Water Treatment Plants

By: Marie McCarthy

We trust water treatment plants to filter out germs and pollutants and create safe, drinkable water. But even after the final step in the process, disinfection, contaminants can still thrive.

Water treatment does a great job of getting rid of bacteria like E. coli but the process doesn’t necessarily prevent microorganism growth.  Microorganisms can withstand disinfection at water treatment facilities and can infect humans when water is used in irrigation.

A researcher from New Mexico State University is evaluating how effective water treatment processes are in keeping the supply free of pathogens. Yanyan Zhang is looking at water samples before and after they go through the disinfection processes. She wants to find out how the microbes survive under those conditions.

Zhang says many times, the microbes can be transmitted to humans through potable water use, irrigation, and groundwater recharge.

She says the organisms can also thrive in pipes which can ironically be exacerbated by disinfection processes in some conditions. Sometimes, small amounts of disinfection cause the microbes to develop enough resistance that they can withstand water treatment processes.

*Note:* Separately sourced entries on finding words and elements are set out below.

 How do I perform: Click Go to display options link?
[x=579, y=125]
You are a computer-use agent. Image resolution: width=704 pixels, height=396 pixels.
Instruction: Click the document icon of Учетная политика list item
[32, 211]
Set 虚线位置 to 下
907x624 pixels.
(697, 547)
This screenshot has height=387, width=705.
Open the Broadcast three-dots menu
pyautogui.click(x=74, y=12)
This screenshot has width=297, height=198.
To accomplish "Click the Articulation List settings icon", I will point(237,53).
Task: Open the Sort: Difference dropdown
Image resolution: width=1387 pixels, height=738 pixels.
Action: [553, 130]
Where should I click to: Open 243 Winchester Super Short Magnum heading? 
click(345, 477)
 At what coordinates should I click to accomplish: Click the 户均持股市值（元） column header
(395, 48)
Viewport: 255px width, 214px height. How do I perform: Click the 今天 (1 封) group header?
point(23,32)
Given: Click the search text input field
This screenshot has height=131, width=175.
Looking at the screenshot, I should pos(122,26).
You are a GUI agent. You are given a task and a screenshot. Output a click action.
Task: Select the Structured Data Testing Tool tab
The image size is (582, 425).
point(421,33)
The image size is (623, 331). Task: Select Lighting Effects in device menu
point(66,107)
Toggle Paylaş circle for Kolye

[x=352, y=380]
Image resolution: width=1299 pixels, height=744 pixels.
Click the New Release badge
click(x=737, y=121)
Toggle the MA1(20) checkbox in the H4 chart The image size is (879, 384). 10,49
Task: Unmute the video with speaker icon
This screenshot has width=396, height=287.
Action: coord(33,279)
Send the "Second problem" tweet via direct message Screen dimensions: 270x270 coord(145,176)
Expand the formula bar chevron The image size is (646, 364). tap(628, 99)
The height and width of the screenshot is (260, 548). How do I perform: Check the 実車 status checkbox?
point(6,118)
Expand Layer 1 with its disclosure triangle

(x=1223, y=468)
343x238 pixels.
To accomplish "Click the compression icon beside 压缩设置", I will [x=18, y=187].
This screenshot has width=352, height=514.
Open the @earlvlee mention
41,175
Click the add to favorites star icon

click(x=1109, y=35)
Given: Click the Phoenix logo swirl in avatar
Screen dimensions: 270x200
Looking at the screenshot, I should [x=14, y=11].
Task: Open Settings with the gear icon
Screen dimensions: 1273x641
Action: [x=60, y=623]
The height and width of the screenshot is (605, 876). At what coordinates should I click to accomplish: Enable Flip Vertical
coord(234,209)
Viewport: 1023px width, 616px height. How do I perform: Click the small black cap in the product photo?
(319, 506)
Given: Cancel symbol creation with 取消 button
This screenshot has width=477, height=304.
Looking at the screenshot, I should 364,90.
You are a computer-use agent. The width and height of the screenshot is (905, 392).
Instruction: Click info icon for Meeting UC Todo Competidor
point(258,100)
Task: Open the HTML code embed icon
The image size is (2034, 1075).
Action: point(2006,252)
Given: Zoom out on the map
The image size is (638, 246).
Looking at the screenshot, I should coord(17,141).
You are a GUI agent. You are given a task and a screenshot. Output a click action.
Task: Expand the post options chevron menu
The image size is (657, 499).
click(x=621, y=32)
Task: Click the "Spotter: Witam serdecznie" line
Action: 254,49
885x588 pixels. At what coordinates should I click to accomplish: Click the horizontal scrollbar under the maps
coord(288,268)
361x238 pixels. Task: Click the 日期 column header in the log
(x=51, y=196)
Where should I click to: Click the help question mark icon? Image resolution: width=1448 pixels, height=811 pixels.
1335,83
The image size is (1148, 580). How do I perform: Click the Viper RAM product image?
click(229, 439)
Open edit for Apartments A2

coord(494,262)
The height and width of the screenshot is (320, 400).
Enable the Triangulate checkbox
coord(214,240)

It’s a scary possibility, which is why Zhang wants to expand her team at New Mexico State University. Groundwater is vital to the American population, with more than 43 million Americans obtaining their drinking water from these sources. 99 percent of rural Americans drink groundwater, too. A majority of the world’s drinkable water is found in the ground. Zhang’s research will help her understand how the microbes affect these sources. When microbe-infected water is used to irrigate fields, it can seep into the water table.

Zhang has a three-year research grant from the National Institutes of Health.